Text segment:

Transcendental operations

These opcodes handle the transcendental math functions. The destination register here must always be either a numeric or a PMC register.

sin nx, ty
Return the sine of the number in Y
cos nx, ty
Return the cosine of the number in Y
tan nx, ty
Return the tangent of the number in Y
sec nx, ty
Return the secant of the number in Y
atan nx, ty
Return the arctangent of Y
atan2 nx, ty
Return the result of atan2 of Y
asin nx, ty
Return the arcsine of y
acos nx, ty
Return the arccosine of y
asec nx, ty
Return the arcsecant of y
cosh nx, ty
Return the hyperbolic cosine of y
sinh nx, ty
Return the hyperbolic sine of y
tanh nx, ty
Return the hyperbolic tangent of y
sech nx, ty
Return the hyperbolic secant of y
log2 nx, ty
Return the base 2 log of y
log10 nx, ty
Return the base 10 log of y
ln Nx, ty
Return the base e log of y
log nx, ty, tz
Return the base Z log of Y
pow nx, ty, tz
Return Y to the Z power
exp nx, ty
Return e to the Y power

Register and stack ops

These opcodes deal with registers and stacks

clearp
Clean out the current set of PMC registers, setting them to NULL
cleari
Clean out the current set of I registers, setting them to 0
clears
Clean out the current set of S registers, setting them to NULL
clearn
Clean out the current set of N registers, setting them to 0
null tx
Set register X to a null value; for S and P registers, this will be NULL, while for I and N registers it is 0
save tx
Push register or constant X onto the generic stack
restore tx
Restore register X from the generic stack by popping off the topmost entry. The type of this entry must match the register type.
entrytype Ix, iy
Put the type of generic stack entry Y into integer register X
depth Ix
Get the current depth of the generic stack
lookback tx, iy
Fetch the entry that's at position Y from the top of the generic stack. This does not remove an entry from the stack, merely fetches the entry off it.0 is the entry at the top of the stack, 1 is the entry immediately previous to that, and so on. Entry -1 is the very bottom-most entry in the stack. (While the stack may be a tree when looked at from the bottom up, you don't have access to any other branches when looking this way).

Names, pads, and globals

These operations are responsible for finding names in lexical or global scopes, as well as storing data into those slots. A static scope is captured by a scratchpad. The current dynamic scope is represented by the state of the lexical stack (which contains scratchpads). For more detail on these ops see the inline POD documentation in ops/var.ops.

store_lex sx, Py
find_lex Px, sy
Instructions for storing in, and retrieving from, the scratchpad associated with the current context.

Stated problem 1:
According to the opcode reference, what kind of register must the destination be for the transcendental operations?
Stated problem 2:
Please print the part of the opcode reference between "These operations are" and "documentation in ops/var.ops.", inclusive.

Available data:
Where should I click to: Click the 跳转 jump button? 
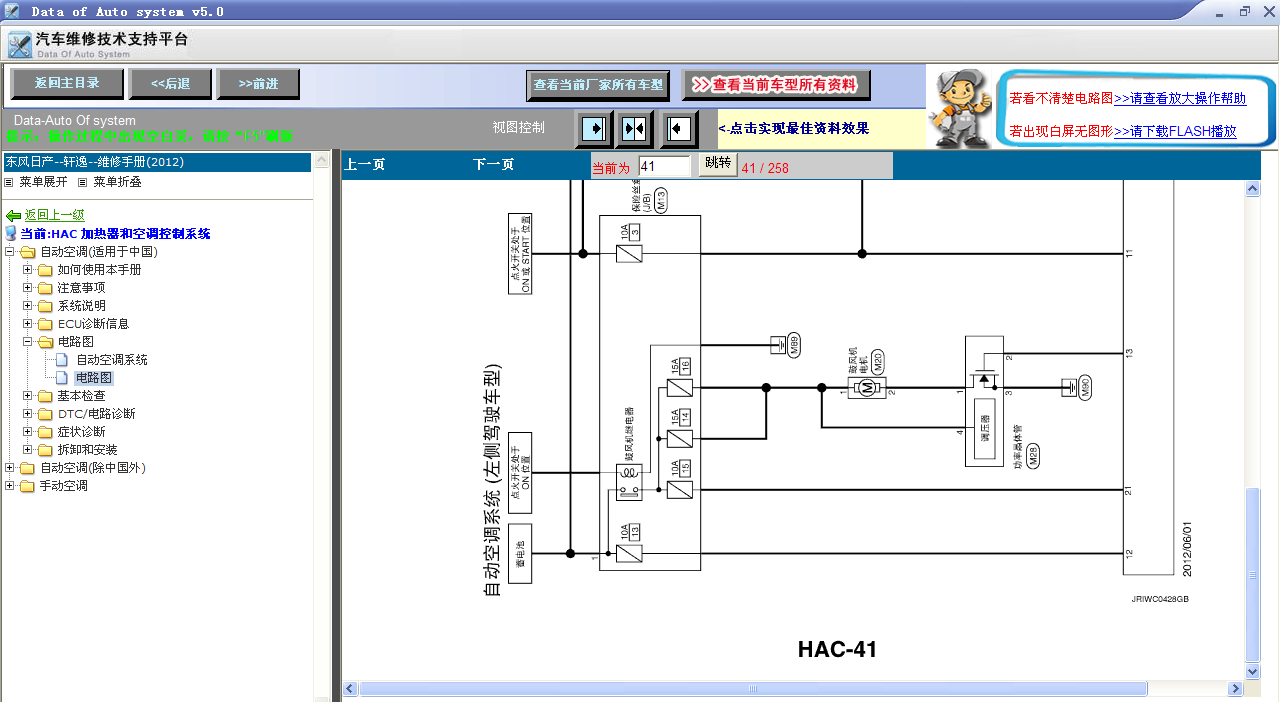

Expected output 1:
Either a numeric or a PMC register.

Expected output 2:
These operations are responsible for finding names in lexical or global scopes, as well as storing data into those slots. A static scope is captured by a scratchpad. The current dynamic scope is represented by the state of the lexical stack (which contains scratchpads). For more detail on these ops see the inline POD documentation in ops/var.ops.